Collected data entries
--- START ---
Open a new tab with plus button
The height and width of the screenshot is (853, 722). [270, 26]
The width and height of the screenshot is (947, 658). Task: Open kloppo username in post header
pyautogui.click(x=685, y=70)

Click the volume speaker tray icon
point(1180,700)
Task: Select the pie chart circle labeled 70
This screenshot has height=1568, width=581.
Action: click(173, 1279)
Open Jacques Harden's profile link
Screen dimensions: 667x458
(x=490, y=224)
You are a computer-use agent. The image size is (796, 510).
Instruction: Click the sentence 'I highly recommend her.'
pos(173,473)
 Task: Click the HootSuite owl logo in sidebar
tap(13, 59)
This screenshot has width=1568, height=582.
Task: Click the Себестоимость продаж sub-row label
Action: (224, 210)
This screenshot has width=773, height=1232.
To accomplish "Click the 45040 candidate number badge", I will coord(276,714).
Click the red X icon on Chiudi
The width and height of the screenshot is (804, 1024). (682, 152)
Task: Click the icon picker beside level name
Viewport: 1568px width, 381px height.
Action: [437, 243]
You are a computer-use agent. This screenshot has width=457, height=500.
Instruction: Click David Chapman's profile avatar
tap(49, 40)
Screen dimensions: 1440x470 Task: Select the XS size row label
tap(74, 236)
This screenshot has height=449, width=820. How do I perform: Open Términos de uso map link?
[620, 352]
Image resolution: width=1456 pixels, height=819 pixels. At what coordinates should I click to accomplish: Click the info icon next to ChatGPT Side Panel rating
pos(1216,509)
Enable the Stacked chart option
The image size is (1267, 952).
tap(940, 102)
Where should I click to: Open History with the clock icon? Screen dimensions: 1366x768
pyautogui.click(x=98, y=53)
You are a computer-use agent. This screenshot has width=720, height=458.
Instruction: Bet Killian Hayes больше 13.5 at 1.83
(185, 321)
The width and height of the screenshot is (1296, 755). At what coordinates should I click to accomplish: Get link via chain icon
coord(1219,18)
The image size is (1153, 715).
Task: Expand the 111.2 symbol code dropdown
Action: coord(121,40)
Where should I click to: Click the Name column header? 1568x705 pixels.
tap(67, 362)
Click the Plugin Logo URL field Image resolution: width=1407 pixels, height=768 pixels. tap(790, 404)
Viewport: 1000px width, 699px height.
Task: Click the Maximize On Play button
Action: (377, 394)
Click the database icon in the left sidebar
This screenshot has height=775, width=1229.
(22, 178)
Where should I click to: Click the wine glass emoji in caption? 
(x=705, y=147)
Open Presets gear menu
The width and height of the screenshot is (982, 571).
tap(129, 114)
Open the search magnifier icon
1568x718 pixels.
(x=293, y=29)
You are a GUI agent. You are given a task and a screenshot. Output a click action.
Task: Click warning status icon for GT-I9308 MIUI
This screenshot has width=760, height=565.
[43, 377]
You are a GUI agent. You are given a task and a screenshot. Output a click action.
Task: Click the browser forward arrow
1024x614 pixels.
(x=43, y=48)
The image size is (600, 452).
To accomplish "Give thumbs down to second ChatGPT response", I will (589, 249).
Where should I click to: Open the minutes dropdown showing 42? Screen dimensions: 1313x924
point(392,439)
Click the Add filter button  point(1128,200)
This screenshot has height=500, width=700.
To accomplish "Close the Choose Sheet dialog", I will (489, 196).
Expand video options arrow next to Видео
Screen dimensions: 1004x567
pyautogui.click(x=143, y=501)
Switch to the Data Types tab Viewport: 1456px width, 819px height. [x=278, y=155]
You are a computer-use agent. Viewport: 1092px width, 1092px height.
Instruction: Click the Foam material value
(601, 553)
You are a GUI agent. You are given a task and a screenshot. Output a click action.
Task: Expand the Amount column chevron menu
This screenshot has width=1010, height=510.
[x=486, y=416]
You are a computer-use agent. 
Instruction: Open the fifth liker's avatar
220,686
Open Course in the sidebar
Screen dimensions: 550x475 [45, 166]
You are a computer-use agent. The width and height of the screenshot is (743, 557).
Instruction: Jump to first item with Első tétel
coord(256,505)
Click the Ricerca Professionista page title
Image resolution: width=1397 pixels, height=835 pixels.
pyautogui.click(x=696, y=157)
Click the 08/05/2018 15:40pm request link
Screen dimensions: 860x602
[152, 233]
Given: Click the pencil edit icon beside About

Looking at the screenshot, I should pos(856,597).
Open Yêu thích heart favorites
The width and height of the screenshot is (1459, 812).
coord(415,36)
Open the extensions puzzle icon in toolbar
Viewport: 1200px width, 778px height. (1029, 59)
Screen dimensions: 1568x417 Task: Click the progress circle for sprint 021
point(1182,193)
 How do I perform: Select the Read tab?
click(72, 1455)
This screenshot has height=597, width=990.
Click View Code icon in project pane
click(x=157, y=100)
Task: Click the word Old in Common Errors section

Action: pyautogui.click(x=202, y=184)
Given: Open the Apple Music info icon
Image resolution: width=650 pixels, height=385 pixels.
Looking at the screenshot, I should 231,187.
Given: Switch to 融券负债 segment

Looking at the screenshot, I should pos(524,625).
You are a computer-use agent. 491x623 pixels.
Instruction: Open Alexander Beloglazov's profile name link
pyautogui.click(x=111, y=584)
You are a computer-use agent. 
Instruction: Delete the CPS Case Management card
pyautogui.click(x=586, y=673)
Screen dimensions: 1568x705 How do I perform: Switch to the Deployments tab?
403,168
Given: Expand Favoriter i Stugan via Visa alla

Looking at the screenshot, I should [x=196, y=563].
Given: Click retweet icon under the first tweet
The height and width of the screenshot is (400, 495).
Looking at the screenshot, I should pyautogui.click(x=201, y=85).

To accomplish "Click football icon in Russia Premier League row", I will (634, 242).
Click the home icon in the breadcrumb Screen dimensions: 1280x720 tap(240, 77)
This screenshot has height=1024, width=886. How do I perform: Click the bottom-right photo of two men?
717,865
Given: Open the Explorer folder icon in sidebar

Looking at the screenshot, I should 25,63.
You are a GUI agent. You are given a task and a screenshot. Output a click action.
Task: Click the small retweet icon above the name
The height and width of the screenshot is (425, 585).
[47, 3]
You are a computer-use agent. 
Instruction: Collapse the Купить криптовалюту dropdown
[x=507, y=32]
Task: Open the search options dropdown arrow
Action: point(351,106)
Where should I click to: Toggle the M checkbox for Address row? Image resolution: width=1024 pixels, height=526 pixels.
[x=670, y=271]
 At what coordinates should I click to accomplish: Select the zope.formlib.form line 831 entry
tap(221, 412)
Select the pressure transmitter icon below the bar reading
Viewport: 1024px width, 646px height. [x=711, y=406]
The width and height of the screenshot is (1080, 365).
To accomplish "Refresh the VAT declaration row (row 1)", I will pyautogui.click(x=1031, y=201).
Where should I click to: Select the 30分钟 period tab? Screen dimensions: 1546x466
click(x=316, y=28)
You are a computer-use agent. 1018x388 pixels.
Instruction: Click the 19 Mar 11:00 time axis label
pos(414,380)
--- END ---
◆ **EXERCISE BRIEF**
Show me all lines in the records that contain "menu".

◆ **ANSWER TO THE EXERCISE**
Open Presets gear menu
Task: Expand the Amount column chevron menu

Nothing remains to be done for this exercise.